Sadly, we are often taught at an early age that all pain is evil and harmful. Yet, how can we ever deal with real life and true love if we’re afraid to feel what we really feel? We need to feel pain, just as we need to feel alive and loved. Pain is meant to wake us up. Yet we try to hide our pain. Realize this. Pain is something to carry willingly, just like good sense. Because you can only learn how strong you are when being strong is the only choice you have.
And remember that it isn’t just the big struggles in life that require this kind of strength of character and resilience. With the right moral support behind them, almost anybody can rise up for a short time to face a crisis or a crushing tragedy with courage, but to meet the petty troubles and unexpected hazards of each day with a laugh – that requires a strong spirit.
This is the kind of strength you should strive to develop daily. Realize that that all of life is simply a game that you must play as skillfully and fairly as you possibly can. If you lose a round, learn to shrug your shoulders and laugh, and do the same when you win.
3. Your fears only exist in your head.
“Do one thing every day that scares you.”
Fears are thoughts, not realities. And courage is the cure.
Can you be courageous even if you are scared to death? Of course – in fact, that’s the only time you truly can be courageous. Courage is not the absence of fear; it is being fearful and doing it anyway.
You must be daring enough to dare. Taking no chances means wasting your dreams. Yes, it will be nerve-racking at times, but don’t be afraid of your fears. They’re not there to stop you; they’re there to let you know that your dreams are meaningful and worthy of the effort and personal growth required to achieve them.
When times are hard it can be difficult to follow your heart and take another step, but it’s a tragedy to let the lies of fear stop you. Although fear can feel overwhelming, and defeats more people than any other force in the world, it’s not as powerful as it seems. Fear is only as deep as your mind allows. You are still in control. So take control!
The key is to acknowledge your fear and directly address it. Fight hard to shine the light of your words upon it. Because if you don’t, if your fear becomes a wordless, obscure darkness that you avoid, and perhaps even manage to briefly forget, you open yourself to future attacks from fear when you least expect it. Because you never truly faced the opponent who defeated you.
4. You are in control of your present thoughts, actions, and reactions.
“You have power over your mind, not outside events.
Realize this, and you will find strength.”
What you might think of as your destiny is really just your circumstances, and these circumstances can be modified. Understanding that you are fully responsible and in control of your circumstances through your actions and attitude is crucial. This realization does not need to be a discouraging either, because it simply means you are free to make changes as you see fit.
Regardless of what has happened in your life, you are not chained to the past. It may have shaped your feelings toward yourself, your abilities, and what seems possible based on your background, but all of this can be modified if you are willing to examine how the past has shaped your present thinking. In other words, you can change your life by changing your thoughts, provided you have the courage to dissect the origins that created them.

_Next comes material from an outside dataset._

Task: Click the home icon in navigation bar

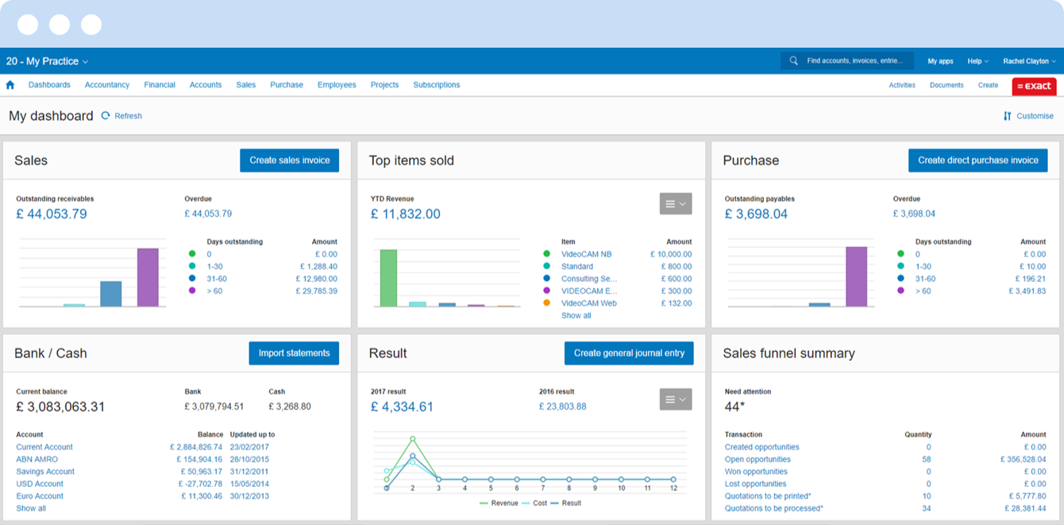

So do not let the pain of a situation make you hopeless. Do not let negativity wear off on you. Do not let the bitterness steal your sweetness. Even though others may disagree with you, take pride in the fact that you still know the world to be an amazing place. Carry on accordingly.
Monday, March 23, 2015
However, with the rise and rise of Goodluck Jonathan, fame by default accompanied his better half, Patience Jonathan. With this reality has come a national burden. Patience Jonathan means many things to many people. Not much was known about her in the days of her husband’s teething beginnings in politics. The equation was overhauled with the ascension of Goodluck Jonathan as president of the most populous black nation. Also referred to as the Dame, Patience Jonathan became a cynosure of controversies and in some ways, a national comic relief to a vast majority of Nigerians. To put it mildly, it is a known fact that speaking proper basic English is not her greatest strength. However, while it is pardonable to bypass wrong usage of tenses, her brand of grammatical blunders has exclusivity about it. The reckless abandon with which she makes utterances beggars believe, and one wonders how she has not been bundled to belong to a ‘Toastmasters’ speakers club by those who should know better.

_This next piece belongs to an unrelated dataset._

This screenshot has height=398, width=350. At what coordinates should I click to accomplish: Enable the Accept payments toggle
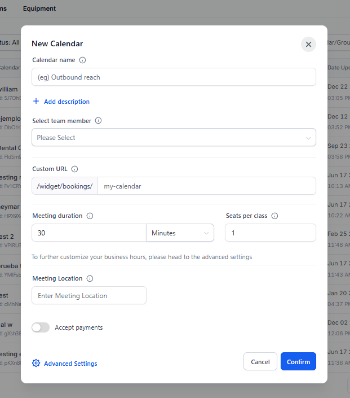[41, 327]
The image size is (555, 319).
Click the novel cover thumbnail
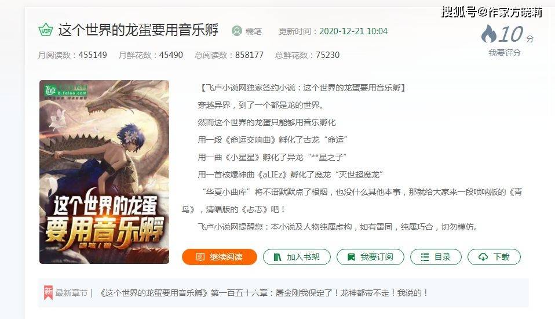tap(104, 172)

Yet, there is more to Patience Jonathan’s excesses. Today, there is an exalted public office in the country, the Office of the First Lady. In this new vested position, the Dame wield untold power. She has personal assistants and advisers that rival that of her husband. In this Office, the governors of many states have become her subject. It should be stated unequivocally that there is no place for the Office of the First Lady as exercised today in the Nigerian constitution. While previous first ladies such as Maryam Babaginda, Maryam Abacha, Stella Obasanjo and Turai Yar’Adua have all brought the place of the first lady to exalted prominence, the Dame has raised it up in no small measure. Patience Jonathan has been at loggerheads with a lot of governors since she became what she currently is, but none come close to the rivalry she has constituted with the Rivers state governor, Rotimi Amaechi. Her revered interest in the politics of Rivers state is simply legendary. While she is an indigene of the state, she has become a demagogue in the affairs of the state. Little wonder some political gladiators in the state now refer to her as their ‘Jesus Christ.’ Without rehashing the show of shame, many will remember that Patience Jonathan once snatched the microphone from the Rivers state governor at a public forum in the state and made a mockery of some of his policies. Only recently, in Okrika where she hails from, there was mayhem of gunmen clashing with the opposition party (APC) at a planned rally. While no official findings have connected her with the incident, there is just too much that goes on in her patch that makes one wonder.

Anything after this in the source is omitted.